Four people, including a ministry employee, will go on trial for allegedly embezzling public funds, falsifying and altering data in the ministry’s electronic system, as well as forging private documents and using them unlawfully.
It follows internal investigations launched by the Education Ministry, which resulted in officials uncovering fraudulent invoices linked to companies that were allegedly doing business with a school, the Public Prosecution said in a statement yesterday.
The probe team concluded that the main suspect – the ministry employee, whose age and nationality were not disclosed – abused his position as administrative and financial affairs head to manipulate the ministry’s database and falsify invoices.
A complaint was filed with the Financial Crimes and Money Laundering Prosecution, which also launched its own investigation.
Specialists from the National Audit Office were assigned to prepare a report to determine whether proper contracting procedures between the school and external entities had been followed.
They also assessed the financial damage caused to the school, and identified those responsible for the alleged violations and forgery in the case documents. Permission was also granted to lift banking secrecy on related accounts.
These procedures revealed the existence of fabricated invoices and documents attributed to commercial institutions dealing with the school, resulting in payments being made from the school’s budget.

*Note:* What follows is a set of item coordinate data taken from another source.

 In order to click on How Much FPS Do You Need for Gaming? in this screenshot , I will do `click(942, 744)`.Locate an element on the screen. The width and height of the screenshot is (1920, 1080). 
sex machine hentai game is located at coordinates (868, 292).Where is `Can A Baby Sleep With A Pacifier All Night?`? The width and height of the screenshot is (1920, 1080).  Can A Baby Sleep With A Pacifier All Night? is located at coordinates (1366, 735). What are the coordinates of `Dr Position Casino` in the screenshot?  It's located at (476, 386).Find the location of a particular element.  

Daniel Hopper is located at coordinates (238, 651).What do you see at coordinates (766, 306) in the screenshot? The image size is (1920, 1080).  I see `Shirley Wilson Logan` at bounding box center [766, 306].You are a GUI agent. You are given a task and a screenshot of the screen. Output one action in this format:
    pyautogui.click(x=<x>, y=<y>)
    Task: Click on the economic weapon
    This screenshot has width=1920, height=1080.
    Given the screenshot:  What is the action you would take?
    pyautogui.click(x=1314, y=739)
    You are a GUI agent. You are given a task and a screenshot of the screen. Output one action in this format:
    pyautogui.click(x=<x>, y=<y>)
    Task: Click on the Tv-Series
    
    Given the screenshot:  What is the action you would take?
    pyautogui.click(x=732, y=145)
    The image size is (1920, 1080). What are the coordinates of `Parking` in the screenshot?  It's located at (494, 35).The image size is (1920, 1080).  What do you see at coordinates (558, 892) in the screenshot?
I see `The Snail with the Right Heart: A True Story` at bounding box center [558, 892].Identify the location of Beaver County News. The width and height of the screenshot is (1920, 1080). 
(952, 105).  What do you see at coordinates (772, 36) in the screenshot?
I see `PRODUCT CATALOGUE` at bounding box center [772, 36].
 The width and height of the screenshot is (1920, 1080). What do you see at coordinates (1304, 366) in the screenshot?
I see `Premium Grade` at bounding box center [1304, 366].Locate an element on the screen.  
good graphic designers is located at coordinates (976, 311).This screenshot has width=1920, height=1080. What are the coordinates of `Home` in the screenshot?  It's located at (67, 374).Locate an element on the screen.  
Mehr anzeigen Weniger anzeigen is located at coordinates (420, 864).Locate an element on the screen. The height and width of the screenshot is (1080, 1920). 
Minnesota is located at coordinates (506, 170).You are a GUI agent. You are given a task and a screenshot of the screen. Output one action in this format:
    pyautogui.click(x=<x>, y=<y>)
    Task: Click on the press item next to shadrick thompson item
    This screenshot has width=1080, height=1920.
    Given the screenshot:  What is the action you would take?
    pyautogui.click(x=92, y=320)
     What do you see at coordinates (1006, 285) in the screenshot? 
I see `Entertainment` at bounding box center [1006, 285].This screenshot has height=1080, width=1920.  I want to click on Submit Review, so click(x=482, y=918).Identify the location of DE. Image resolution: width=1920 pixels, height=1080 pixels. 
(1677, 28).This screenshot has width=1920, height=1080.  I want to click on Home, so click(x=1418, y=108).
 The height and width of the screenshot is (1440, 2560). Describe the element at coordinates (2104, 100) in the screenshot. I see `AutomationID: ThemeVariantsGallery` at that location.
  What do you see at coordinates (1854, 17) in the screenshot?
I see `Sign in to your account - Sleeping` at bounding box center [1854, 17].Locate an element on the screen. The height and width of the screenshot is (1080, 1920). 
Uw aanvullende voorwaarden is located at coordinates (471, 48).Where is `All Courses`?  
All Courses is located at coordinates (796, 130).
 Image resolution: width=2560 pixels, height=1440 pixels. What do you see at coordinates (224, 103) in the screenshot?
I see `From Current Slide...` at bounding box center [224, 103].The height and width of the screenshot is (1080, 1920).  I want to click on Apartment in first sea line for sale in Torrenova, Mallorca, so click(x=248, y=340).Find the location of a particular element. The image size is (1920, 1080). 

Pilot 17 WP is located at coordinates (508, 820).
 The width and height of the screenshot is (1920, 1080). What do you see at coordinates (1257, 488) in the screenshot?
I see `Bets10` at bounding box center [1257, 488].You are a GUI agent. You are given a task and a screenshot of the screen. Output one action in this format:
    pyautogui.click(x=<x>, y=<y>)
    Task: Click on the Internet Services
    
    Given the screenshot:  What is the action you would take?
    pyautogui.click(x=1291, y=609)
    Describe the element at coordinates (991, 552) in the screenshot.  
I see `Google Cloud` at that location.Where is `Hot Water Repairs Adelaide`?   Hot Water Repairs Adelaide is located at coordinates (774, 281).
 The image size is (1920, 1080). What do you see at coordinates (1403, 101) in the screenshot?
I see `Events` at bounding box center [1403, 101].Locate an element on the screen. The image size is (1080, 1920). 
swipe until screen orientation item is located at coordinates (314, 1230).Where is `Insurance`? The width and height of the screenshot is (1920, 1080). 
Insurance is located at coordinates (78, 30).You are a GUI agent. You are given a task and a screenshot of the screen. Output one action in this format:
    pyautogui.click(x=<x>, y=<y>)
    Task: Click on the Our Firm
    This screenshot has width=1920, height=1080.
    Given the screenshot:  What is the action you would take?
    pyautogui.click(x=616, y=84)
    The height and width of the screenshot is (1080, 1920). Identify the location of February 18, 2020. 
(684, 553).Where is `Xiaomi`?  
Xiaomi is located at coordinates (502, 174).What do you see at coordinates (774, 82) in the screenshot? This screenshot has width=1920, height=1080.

Additionally, phantom invoices and cancelled ones were identified. These were amounts that were never collected by the supposed companies, contrary to what was recorded in the school’s electronic financial system.
The suspects, including three Asians, were interrogated and confronted with the evidence.
The ministry employee told the Public Prosecution that he had directed one of the Asian defendants to submit false invoices to withdraw funds from the school’s budget, and also admitted to directly contracting with a company owned by his wife.
Two other defendants confessed to fabricating invoices and handing them over to the employee upon his request.
The four individuals will go on trial at the High Criminal Court on September 22.